Geometric Methods in Physics

Journal of Differential Geometry, 66 (2004). [5] Drinfeld, V.G., Hamiltonian structures on Lie groups, Lie bialgebras and the geometric meaning of the classical ... [20] Vaisman, I., Lectures on the Geometry of Poisson Manifolds.

Author: Piotr Kielanowski

Publisher: Springer

ISBN: 9783319062488

Category: Mathematics

Page: 290

View: 231


The Białowieża Workshops on Geometric Methods in Physics, which are hosted in the unique setting of the Białowieża natural forest in Poland, are among the most important meetings in the field. Every year some 80 to 100 participants from both the mathematics and physics world join to discuss new developments and to exchange ideas. The current volume was produced on the occasion of the 32nd meeting in 2013. It is now becoming a tradition that the Workshop is followed by a School on Geometry and Physics, which consists of advanced lectures for graduate students and young researchers.
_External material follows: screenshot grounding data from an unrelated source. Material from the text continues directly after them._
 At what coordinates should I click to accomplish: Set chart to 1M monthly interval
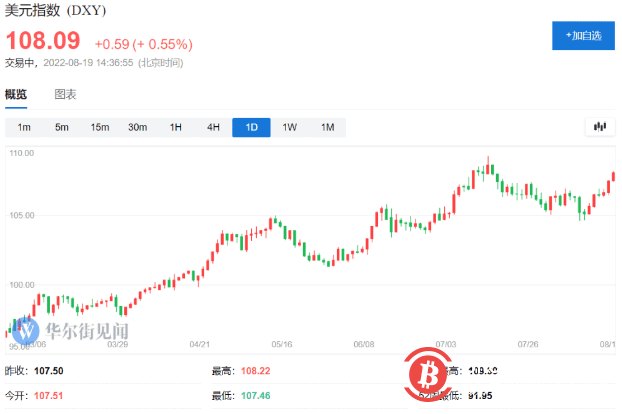(328, 127)
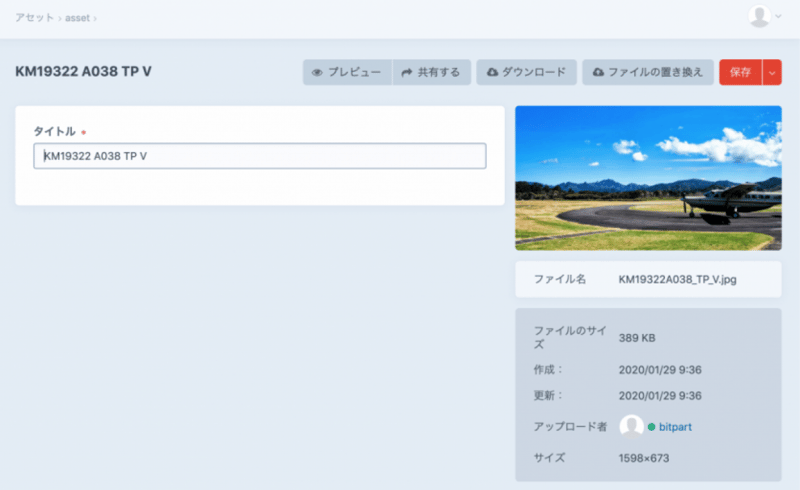Click the airplane image thumbnail
This screenshot has width=800, height=490.
(x=647, y=178)
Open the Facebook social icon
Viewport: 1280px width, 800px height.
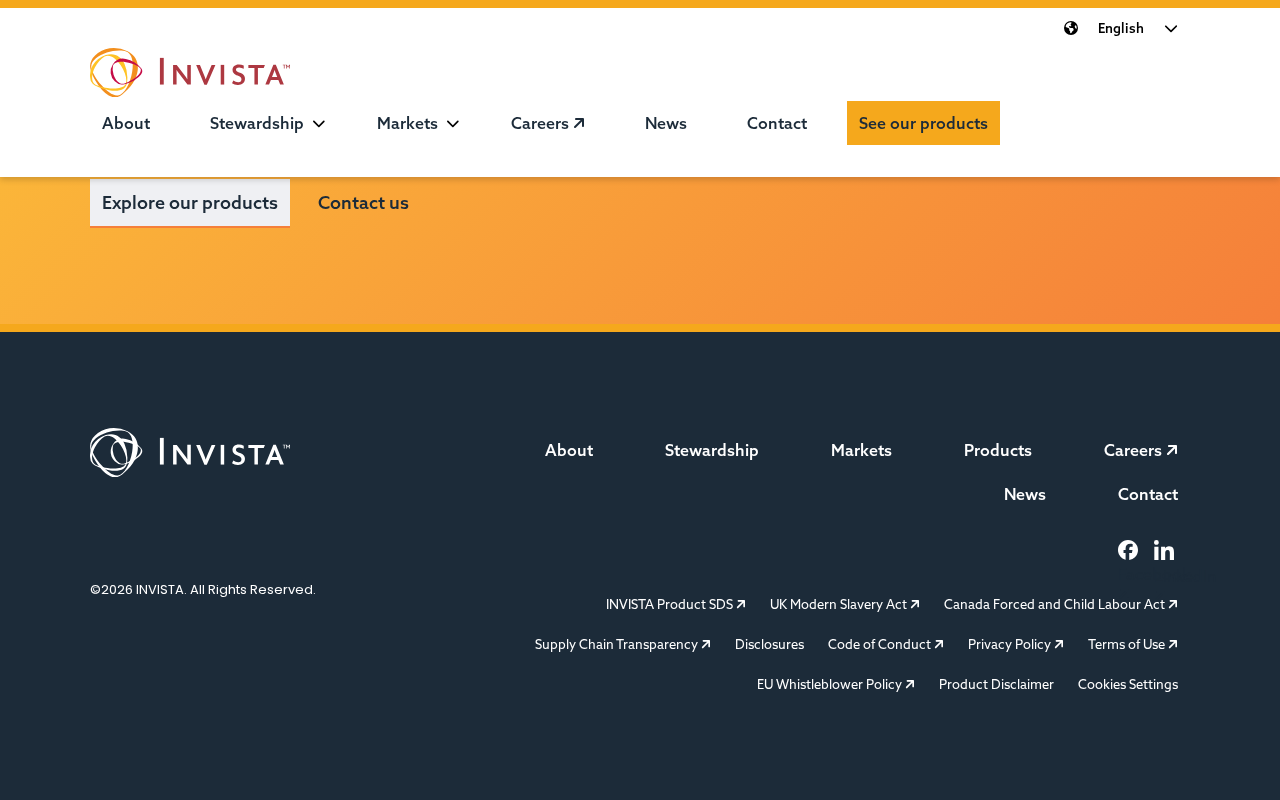pos(1128,550)
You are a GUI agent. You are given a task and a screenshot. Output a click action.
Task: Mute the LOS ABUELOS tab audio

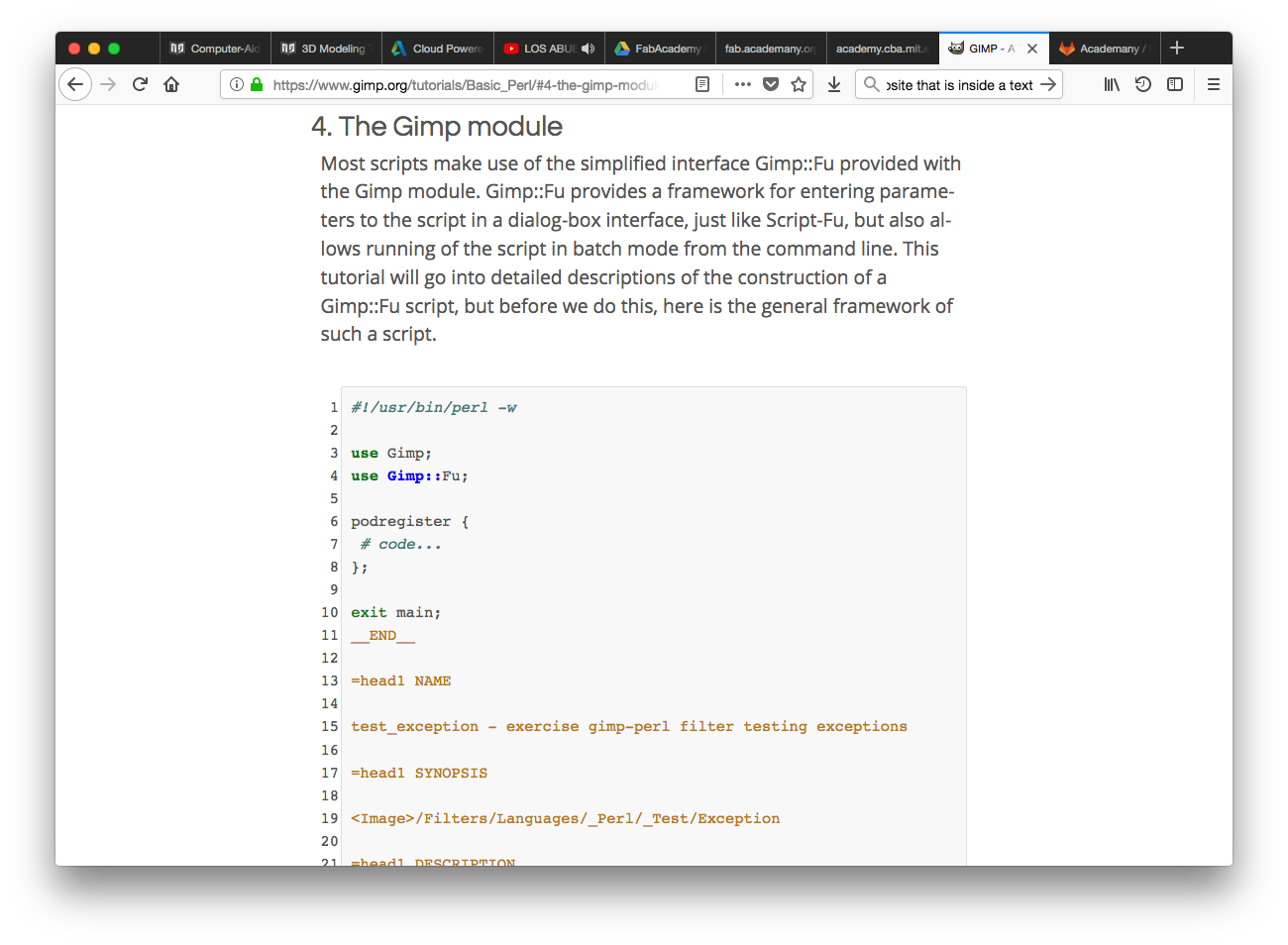pos(589,49)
Selected speakers at the 2013 Workshop were asked to contribute to this book, and their work was supplemented by additional review articles. The selection shows that, despite its now long tradition, the workshop remains at the cutting edge of research. The 2013 Workshop also celebrated the 75th birthday of Daniel Sternheimer, and on this occasion the discussion mainly focused on his contributions to mathematical physics such as deformation quantization, Poisson geometry, symplectic geometry and non-commutative differential geometry.